Sequence reads were trimmed to remove possible adapter sequences and nucleotides with poor quality using Trimmomatic version 0.38. The trimmed reads were mapped to the reference genome using the Illumina DRAGEN Bio-IT Platform. BAM files were generated as a result of this step. Somatic variants were called using the Illumina DRAGEN Bio-IT Platform in somatic mode. Paired normal samples were used in the process, if provided, or a panel of normal was used to remove technical artifacts. Variants were further filtered and any variants in the following categories were considered false positives and removed: (1) marked as common variants in dbSNP build 151; and (2) non_cancer_AC > 5 in the gnomAD exome database r2.1.1. The filtered VCF was then annotated with Ensembl Variant Effect Predictor version 95. For each variant that was mapped to the reference genome, all overlapping Ensembl transcripts were identified and the effects that each allele of the variant may have on each transcript were predicted by Variant Effect Predictor. The set of consequence terms was defined by the Sequence Ontology. The most severe impact was selected for each variant and they were used for downstream cohort analysis. The impacts of the variants were classified based on MAF document specifications. The tumor mutation load was calculated based on the number of mutations in the genome region that was targeted.

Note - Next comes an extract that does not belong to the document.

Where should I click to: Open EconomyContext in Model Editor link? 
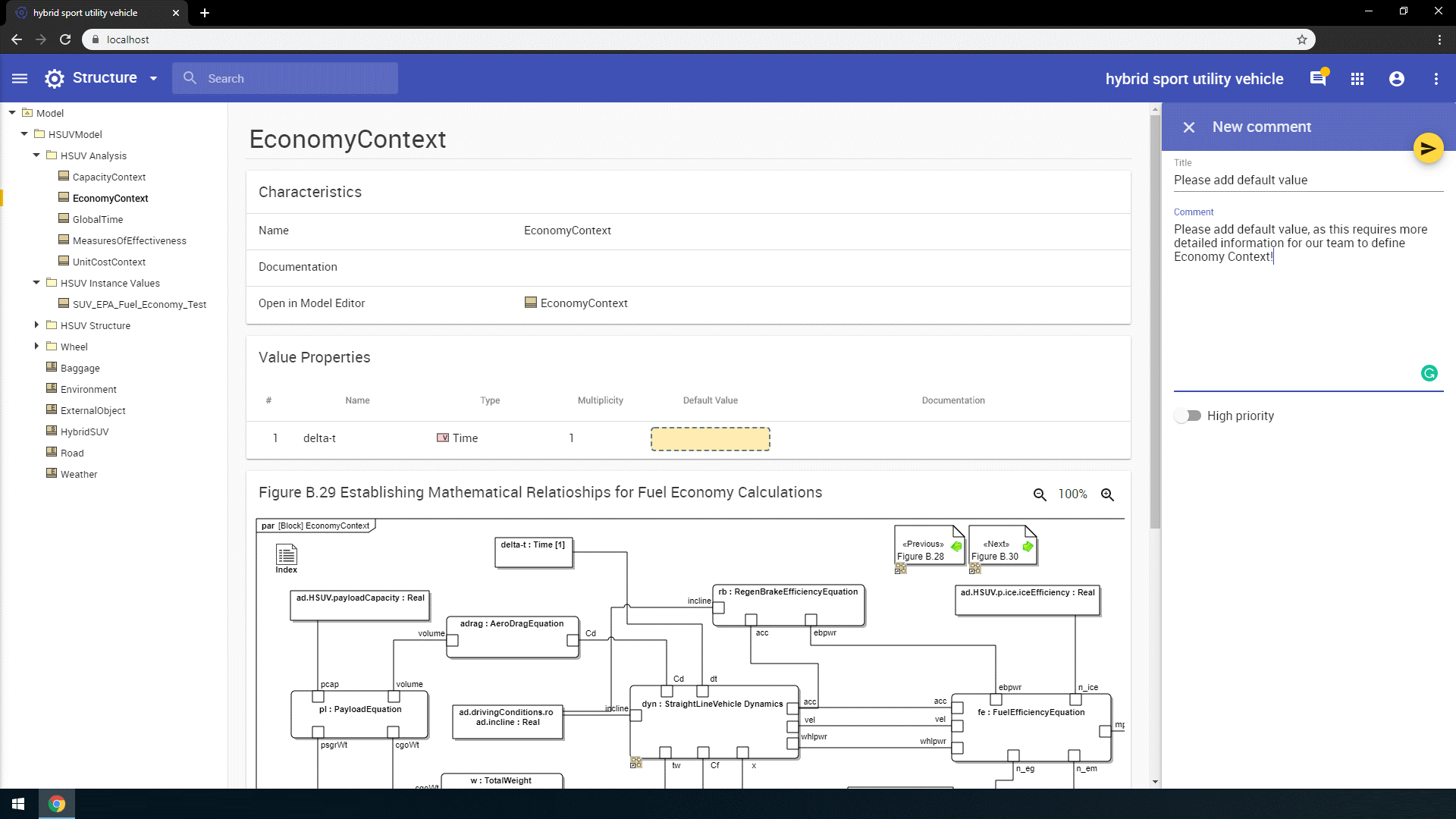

Targeted Sanger sequencing

Complementary DNA from the APA and AAG was sequenced to confirm the presence of KCNJ5 mutations. PCR was performed with the following forward (CAACTTGCTCGTCTTCACCA) and reverse (GAGGGTCTCCGCTCTCTTCT) primers, using AmpliTaq Gold Fast PCR Master Mix (4390939; Thermo Fisher Scientific) per the manufacturer’s instructions. We then purified 5 µl of PCR products using 2 µl of ExoSAP-IT PCR Product Cleanup Reagent (78201.1.ML; Applied Biosystems) before Sanger sequencing. Sequencing of the PCR products was performed using LIGHTRUN Tube sequencing services from Eurofins Genomics.

Urinary steroid profiling by liquid chromatography tandem mass spectrometry

Steroids were extracted from 200 µl of a 24 h urine collection after the addition of an internal standard mixture, as described previously71,72. In brief, steroids were deconjugated from their sulfate and/or glucuronide conjugates through enzymatic hydrolysis with Helix pomatia (Sigma–Aldrich; 60 °C for 3 h). The steroids were then extracted via solid-phase extraction (C18; 100 mg; Biotage). The methanol eluent was collected and evaporated and the extract was reconstituted and run by liquid chromatography tandem mass spectrometry. The mass spectrometer was a Waters Xevo TQ-XS with an Acquity ultra-high-pressure liquid chromatography system, with an electrospray source in positive ionization mode with a methanol and water gradient system (both with 0.1% formic acid). The gradient started at 30% methanol, linearly increasing to 39% over 6 min. Next, the column was washed at 98% methanol and re-equilibrated before the next injection. Separation was achieved on a Waters HSS T3 1.2 × 50 mm 1.8 µM column. With each batch of samples, a calibration series (0–1,500 ng ml−1), three spiked quality control samples and seven pooled biological control urine samples were extracted. Steroids were quantified relative to their deuterated internal standard cotisol-d4 or 18-hydroxycortisol-d4, against this calibration series. In addition to previously published methods 18-hydroxycortisol (18OHF) was included in this method. Bias (percentage deviation), calculated as the accuracy at three spiked concentrations (20, 300 and 200 ng ml−1) was <5% for cortisol and <10% for 18OHF at all concentrations. Imprecision values (percentage relative standard deviation) measured from multiple extractions of the same urine sample (intra-assay (n = 7) and inter-assay (n = 14)) were 4.9 and 3.85% for cortisol and 5.8 and 6.21% for 18OHF, respectively.

Reporting summary

Further information on research design is available in the Nature Portfolio Reporting Summary linked to this article.